The decision of not employing the Indian Air Force caused national pain and anger and remains widely debated since the 1962 war. It was this single decision that could have changed the course of history and kept Indian pride intact. Apparently, Nehru had amassed too much political authority in him. From the military stand point, the depository of all military and political authority in a single person often leads to major disasters as is evident from Napoleon’s waterloo and Hitler’s Operation Barbarossa.

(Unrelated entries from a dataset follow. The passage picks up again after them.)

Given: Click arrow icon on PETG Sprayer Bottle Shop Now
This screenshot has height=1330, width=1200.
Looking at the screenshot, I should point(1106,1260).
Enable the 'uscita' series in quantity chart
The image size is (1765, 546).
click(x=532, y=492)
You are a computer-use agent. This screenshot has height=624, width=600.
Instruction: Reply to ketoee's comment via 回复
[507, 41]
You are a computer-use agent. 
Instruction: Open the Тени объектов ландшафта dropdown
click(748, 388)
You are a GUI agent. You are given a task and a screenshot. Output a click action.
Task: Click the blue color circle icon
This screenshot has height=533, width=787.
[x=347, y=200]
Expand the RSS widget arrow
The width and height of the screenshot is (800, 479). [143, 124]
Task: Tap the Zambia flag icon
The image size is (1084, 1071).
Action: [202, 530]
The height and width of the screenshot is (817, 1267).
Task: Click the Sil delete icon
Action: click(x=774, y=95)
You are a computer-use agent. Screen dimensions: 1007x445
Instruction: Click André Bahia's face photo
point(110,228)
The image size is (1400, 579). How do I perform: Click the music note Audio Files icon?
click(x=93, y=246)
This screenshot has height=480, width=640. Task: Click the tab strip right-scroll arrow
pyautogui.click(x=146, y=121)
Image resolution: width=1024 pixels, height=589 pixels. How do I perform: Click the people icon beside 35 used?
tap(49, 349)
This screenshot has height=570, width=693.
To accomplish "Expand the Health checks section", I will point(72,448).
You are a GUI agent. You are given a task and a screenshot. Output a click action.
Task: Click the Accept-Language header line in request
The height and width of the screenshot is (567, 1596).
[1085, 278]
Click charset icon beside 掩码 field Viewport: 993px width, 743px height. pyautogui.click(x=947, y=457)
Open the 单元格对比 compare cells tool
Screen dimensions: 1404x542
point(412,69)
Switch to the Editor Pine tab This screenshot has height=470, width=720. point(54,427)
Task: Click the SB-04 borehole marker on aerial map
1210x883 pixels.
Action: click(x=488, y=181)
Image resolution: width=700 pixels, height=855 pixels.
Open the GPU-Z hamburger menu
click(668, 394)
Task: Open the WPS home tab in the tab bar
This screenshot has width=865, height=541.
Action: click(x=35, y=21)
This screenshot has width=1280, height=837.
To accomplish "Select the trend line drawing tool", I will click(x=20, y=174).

Nehru’s assumption like General Lee (of US Confederate forces-during American civil war) and actions like Hitler were amazingly confusing. While facing military defeat at the battlefield he elected not to accept Chinese offer for political negotiations. He was seeking 12 Squadrons of US combat aircraft while his own Air Force was sitting idle. Many Indian Air Force Chief’s now claim that employment of Indian Air Force could have changed the outcome of this war, however, this claim cannot be fully substantiated. Similarly, Indian Army officers who were in the fight also say the same. The military inquiry into this war by Lt Gen Henderson Brookes remains classified to date, probably, to protect the Nehru dynasty whose fourth generation is now actively engaged in Indian politics of the so called “democratic India”. Looking at Nehru through Thucydides lens, his Forward Policy landed India to the fate of defeated Mytilenians but Mao Zedong’s (like-Diodotus) declaration of unilateral cease fire saved India from further destruction and humiliation. Leaders like Nehru need to revisit the basics of contemporary political science and international relations. For instance nations have to protect their interests at their own peril, super powers like to use others rather than get used by others, the territorial integrity is still a vital interest of all nation states, therefore an infringement on territory will invite military response, and notwithstanding all of the aforesaid, when a war is imposed on a nation state, the least its leadership can do is to use its armed forces in defense of the motherland. Nehru probably found it too hard to live with his failure in this war and died soon after in 1964.